Een beetje argwanend stak Katie haar arm uit om de stekelige bos in ontvangst te nemen. Maar Cesar stond op zijn klembord te kijken. ‘Ben je verhuisd?’
‘Nee.’
‘Dit boeket is voor flat drie.’
‘Dat zal wel een vergissing zijn. Ik woon in flat vier.’
‘Dit is voor flat drie. Hier staat het.’ Hij wees op zijn werkblad.

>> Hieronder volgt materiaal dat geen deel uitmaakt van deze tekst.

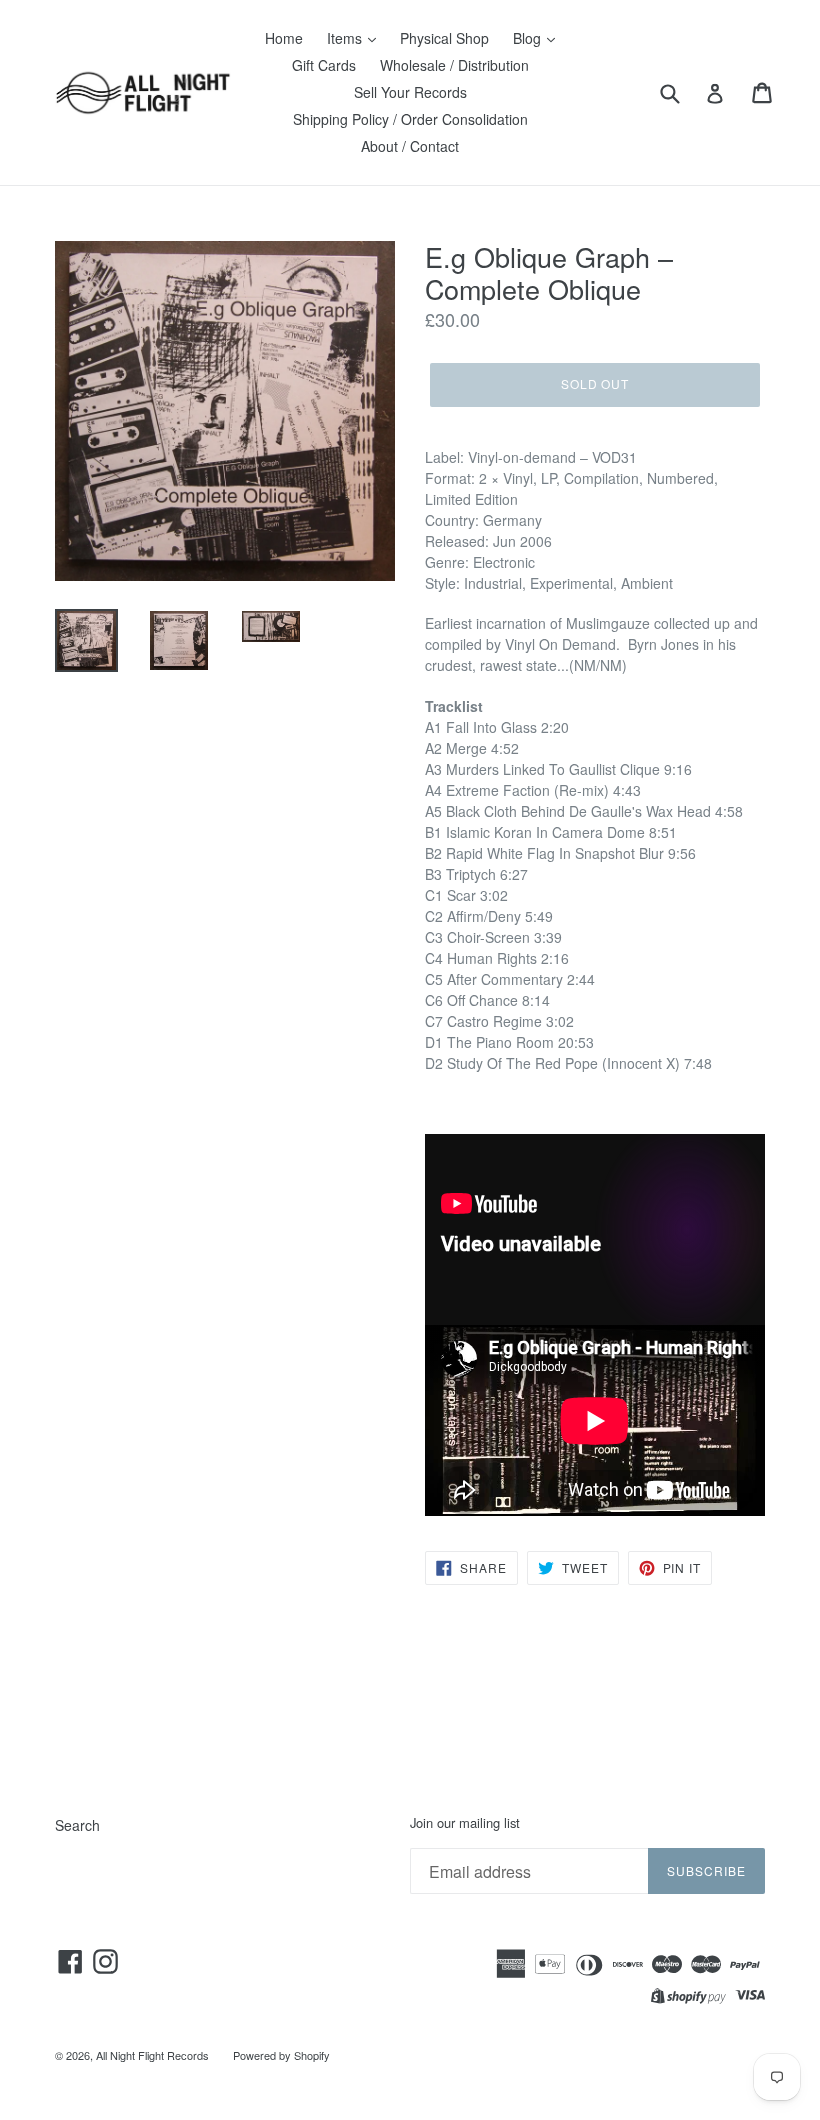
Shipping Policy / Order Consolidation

‘Dat is gewoon een foutje, Cesar. Het spijt me, maar ik ben al te laat voor mijn werk.’ En dat zou nog later worden, omdat ze eerst weer naar boven moest met die bloemen, dus als Cesar die nu maar gauw wilde geven…
Ineens schoot haar iets te binnen. ‘Tenzij ze niet van Conall zijn.’
‘Ze zijn wel degelijk van meneer Hathaway.’
‘Dan zijn ze dus voor mij.’
‘Wacht even.’ Cesar had zijn mobiele telefoon gepakt. ‘Ik vraag het wel even aan de meisjes.’
Na een kort gesprek klapte hij zijn telefoon dicht. ‘Ze zijn voor die taxichauffeur, het meisje dat in de flat onder die van Katie Richmond woont.’
‘O.’ Katie wist niet wat ze anders moest zeggen, daarom zei ze het nog maar een keer. ‘O.’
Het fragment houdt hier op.